The future office would have a health centre and gym – including a doctor’s surgery where you could book appointments at work. Allotments would be provided where you could make your lunch from fresh produce and colleagues would have a ‘Bake Off ‘style kitchen to cook together.

When employees need to focus on their work in peace and quiet they would climb into their hanging pod where they would work alone on an interactive desk. They saw a high ceiling as wasted space and decided that these hanging pods could be placed there, creating more room for socialising and leisure.

The importance of sleep was also raised – if you couldn’t get eight hours at home, why not sleep at work? One young pupil designed a desk that can be flipped round to provide a bed, equipped with a built-in alarm clock to make sure you wouldn’t oversleep.

Following a similar workshop carried out in Oslo, Jorgen Josefsson, Managing Director, HÅG (a brand of Scandinavian Business Seating) said: “It’s been really exciting to see how the youth of London and Oslo compare, both groups show enthusiasm for good design and appreciate the importance of a good work-life balance.

“It is also clear to see that Generation Z expect their employers to look after their wellbeing by designing spaces that enhance this and provide areas suitable for a variety of different tasks.”

The ‘Workspace Invaders’ workshop was managed by Open-City (the charity responsible for the popular Open House architecture weekends), who invited the group of young people to take part in the workshop and be mentored by 8 leading architects.

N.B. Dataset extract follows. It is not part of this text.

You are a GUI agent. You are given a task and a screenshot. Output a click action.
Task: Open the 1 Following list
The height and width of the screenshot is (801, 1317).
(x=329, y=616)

The design professionals were drawn from high profile British and international practices including Allies & Morrison, Buckley Grey Yeoman, Burwell Deakins, Jestico + Whiles, Orms and Sheppard Robson. The architects gave design advice for each team of youngsters, giving them the tools to bring their vision to life. The young people all attend London state schools and the workshop offered them an incredible opportunity to experience high quality design training.

The aim of the workshop was to inspire the next generation, giving young people the opportunity to design and work with talented professionals. HÅG (a brand of Scandinavian Business Seating) was also fascinated to gain insight from minds that are not blinkered by the stereotypes of office life.